TASK STATEMENT: Restate the whole of the data verbatim, omitting nothing.
★ ★ ★ ★ ★ ★ ★
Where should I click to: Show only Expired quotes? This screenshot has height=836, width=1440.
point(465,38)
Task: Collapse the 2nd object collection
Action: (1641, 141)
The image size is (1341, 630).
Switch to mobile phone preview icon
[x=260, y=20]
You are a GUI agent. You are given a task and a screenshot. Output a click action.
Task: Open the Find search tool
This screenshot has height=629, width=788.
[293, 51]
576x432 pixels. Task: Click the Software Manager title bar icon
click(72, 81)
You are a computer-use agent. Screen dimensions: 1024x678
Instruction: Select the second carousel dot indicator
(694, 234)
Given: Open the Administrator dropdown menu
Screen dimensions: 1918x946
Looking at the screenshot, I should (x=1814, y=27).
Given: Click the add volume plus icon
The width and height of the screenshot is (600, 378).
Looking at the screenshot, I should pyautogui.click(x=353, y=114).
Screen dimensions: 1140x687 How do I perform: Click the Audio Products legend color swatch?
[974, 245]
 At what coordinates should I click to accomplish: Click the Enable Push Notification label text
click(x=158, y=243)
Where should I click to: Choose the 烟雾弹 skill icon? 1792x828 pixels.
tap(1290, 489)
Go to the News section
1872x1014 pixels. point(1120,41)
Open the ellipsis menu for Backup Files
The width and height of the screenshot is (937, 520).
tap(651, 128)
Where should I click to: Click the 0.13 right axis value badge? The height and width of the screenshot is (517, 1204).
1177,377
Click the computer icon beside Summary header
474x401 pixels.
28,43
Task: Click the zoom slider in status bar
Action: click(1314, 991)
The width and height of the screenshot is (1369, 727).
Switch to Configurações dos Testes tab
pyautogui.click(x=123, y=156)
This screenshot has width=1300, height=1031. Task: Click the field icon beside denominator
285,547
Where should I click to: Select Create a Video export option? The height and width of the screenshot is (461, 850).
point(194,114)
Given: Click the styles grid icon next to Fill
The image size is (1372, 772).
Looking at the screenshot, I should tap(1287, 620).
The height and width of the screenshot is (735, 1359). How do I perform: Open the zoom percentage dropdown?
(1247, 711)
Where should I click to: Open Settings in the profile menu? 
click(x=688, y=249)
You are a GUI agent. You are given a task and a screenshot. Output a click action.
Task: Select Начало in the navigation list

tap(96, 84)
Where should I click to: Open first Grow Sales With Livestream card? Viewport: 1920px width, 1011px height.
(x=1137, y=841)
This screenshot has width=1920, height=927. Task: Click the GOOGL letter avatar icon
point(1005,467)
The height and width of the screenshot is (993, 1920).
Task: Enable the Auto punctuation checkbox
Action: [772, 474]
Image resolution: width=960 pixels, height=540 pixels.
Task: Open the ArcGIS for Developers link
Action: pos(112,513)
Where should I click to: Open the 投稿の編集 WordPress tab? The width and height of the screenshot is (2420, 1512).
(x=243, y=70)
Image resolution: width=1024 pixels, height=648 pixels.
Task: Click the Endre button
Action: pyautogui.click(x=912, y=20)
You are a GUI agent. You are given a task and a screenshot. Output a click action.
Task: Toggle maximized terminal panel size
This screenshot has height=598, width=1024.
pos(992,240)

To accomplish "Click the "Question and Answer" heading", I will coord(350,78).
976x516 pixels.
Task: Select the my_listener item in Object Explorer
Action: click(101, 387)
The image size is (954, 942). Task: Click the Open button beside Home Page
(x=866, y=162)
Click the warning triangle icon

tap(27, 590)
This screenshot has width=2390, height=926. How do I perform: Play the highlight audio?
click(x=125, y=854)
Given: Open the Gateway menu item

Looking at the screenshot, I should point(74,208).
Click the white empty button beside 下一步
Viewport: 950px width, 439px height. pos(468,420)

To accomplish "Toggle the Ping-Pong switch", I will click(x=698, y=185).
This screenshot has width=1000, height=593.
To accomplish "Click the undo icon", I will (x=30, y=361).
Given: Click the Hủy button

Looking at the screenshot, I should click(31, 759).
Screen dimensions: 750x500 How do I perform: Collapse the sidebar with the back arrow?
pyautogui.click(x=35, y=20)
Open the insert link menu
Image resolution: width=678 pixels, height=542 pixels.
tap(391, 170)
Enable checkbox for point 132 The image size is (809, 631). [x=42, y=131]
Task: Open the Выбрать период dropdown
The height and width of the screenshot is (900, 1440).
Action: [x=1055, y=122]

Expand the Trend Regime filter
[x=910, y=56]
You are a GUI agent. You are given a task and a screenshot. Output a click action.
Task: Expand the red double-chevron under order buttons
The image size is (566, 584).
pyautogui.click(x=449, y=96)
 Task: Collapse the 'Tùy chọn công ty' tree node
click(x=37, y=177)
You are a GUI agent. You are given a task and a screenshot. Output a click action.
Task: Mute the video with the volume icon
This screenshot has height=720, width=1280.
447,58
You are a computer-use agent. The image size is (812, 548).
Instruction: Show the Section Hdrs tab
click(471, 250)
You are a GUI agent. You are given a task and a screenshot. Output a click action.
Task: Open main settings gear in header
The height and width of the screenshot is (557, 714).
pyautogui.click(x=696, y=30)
★ ★ ★ ★ ★ ★ ★
TASK RESULT:
Where should I click to: Show only Expired quotes? This screenshot has height=836, width=1440.
point(465,38)
Task: Collapse the 2nd object collection
Action: (1641, 141)
The image size is (1341, 630).
Switch to mobile phone preview icon
[x=260, y=20]
You are a GUI agent. You are given a task and a screenshot. Output a click action.
Task: Open the Find search tool
This screenshot has height=629, width=788.
[293, 51]
576x432 pixels. Task: Click the Software Manager title bar icon
click(72, 81)
You are a computer-use agent. Screen dimensions: 1024x678
Instruction: Select the second carousel dot indicator
(694, 234)
Given: Open the Administrator dropdown menu
Screen dimensions: 1918x946
Looking at the screenshot, I should (x=1814, y=27).
Given: Click the add volume plus icon
The width and height of the screenshot is (600, 378).
Looking at the screenshot, I should pyautogui.click(x=353, y=114).
Screen dimensions: 1140x687 How do I perform: Click the Audio Products legend color swatch?
[974, 245]
 At what coordinates should I click to accomplish: Click the Enable Push Notification label text
click(x=158, y=243)
Where should I click to: Choose the 烟雾弹 skill icon? 1792x828 pixels.
tap(1290, 489)
Go to the News section
1872x1014 pixels. point(1120,41)
Open the ellipsis menu for Backup Files
The width and height of the screenshot is (937, 520).
tap(651, 128)
Where should I click to: Click the 0.13 right axis value badge? The height and width of the screenshot is (517, 1204).
1177,377
Click the computer icon beside Summary header
474x401 pixels.
28,43
Task: Click the zoom slider in status bar
Action: click(1314, 991)
The width and height of the screenshot is (1369, 727).
Switch to Configurações dos Testes tab
pyautogui.click(x=123, y=156)
This screenshot has width=1300, height=1031. Task: Click the field icon beside denominator
285,547
Where should I click to: Select Create a Video export option? The height and width of the screenshot is (461, 850).
point(194,114)
Given: Click the styles grid icon next to Fill
The image size is (1372, 772).
Looking at the screenshot, I should tap(1287, 620).
The height and width of the screenshot is (735, 1359). How do I perform: Open the zoom percentage dropdown?
(1247, 711)
Where should I click to: Open Settings in the profile menu? 
click(x=688, y=249)
You are a GUI agent. You are given a task and a screenshot. Output a click action.
Task: Select Начало in the navigation list

tap(96, 84)
Where should I click to: Open first Grow Sales With Livestream card? Viewport: 1920px width, 1011px height.
(x=1137, y=841)
This screenshot has width=1920, height=927. Task: Click the GOOGL letter avatar icon
point(1005,467)
The height and width of the screenshot is (993, 1920).
Task: Enable the Auto punctuation checkbox
Action: [772, 474]
Image resolution: width=960 pixels, height=540 pixels.
Task: Open the ArcGIS for Developers link
Action: pos(112,513)
Where should I click to: Open the 投稿の編集 WordPress tab? The width and height of the screenshot is (2420, 1512).
(x=243, y=70)
Image resolution: width=1024 pixels, height=648 pixels.
Task: Click the Endre button
Action: pyautogui.click(x=912, y=20)
You are a GUI agent. You are given a task and a screenshot. Output a click action.
Task: Toggle maximized terminal panel size
This screenshot has height=598, width=1024.
pos(992,240)

To accomplish "Click the "Question and Answer" heading", I will coord(350,78).
976x516 pixels.
Task: Select the my_listener item in Object Explorer
Action: click(101, 387)
The image size is (954, 942). Task: Click the Open button beside Home Page
(x=866, y=162)
Click the warning triangle icon

tap(27, 590)
This screenshot has width=2390, height=926. How do I perform: Play the highlight audio?
click(x=125, y=854)
Given: Open the Gateway menu item

Looking at the screenshot, I should point(74,208).
Click the white empty button beside 下一步
Viewport: 950px width, 439px height. pos(468,420)

To accomplish "Toggle the Ping-Pong switch", I will click(x=698, y=185).
This screenshot has width=1000, height=593.
To accomplish "Click the undo icon", I will (x=30, y=361).
Given: Click the Hủy button

Looking at the screenshot, I should click(31, 759).
Screen dimensions: 750x500 How do I perform: Collapse the sidebar with the back arrow?
pyautogui.click(x=35, y=20)
Open the insert link menu
Image resolution: width=678 pixels, height=542 pixels.
tap(391, 170)
Enable checkbox for point 132 The image size is (809, 631). [x=42, y=131]
Task: Open the Выбрать период dropdown
The height and width of the screenshot is (900, 1440).
Action: [x=1055, y=122]

Expand the Trend Regime filter
[x=910, y=56]
You are a GUI agent. You are given a task and a screenshot. Output a click action.
Task: Expand the red double-chevron under order buttons
The image size is (566, 584).
pyautogui.click(x=449, y=96)
 Task: Collapse the 'Tùy chọn công ty' tree node
click(x=37, y=177)
You are a GUI agent. You are given a task and a screenshot. Output a click action.
Task: Mute the video with the volume icon
This screenshot has height=720, width=1280.
447,58
You are a computer-use agent. The image size is (812, 548).
Instruction: Show the Section Hdrs tab
click(471, 250)
You are a GUI agent. You are given a task and a screenshot. Output a click action.
Task: Open main settings gear in header
The height and width of the screenshot is (557, 714).
pyautogui.click(x=696, y=30)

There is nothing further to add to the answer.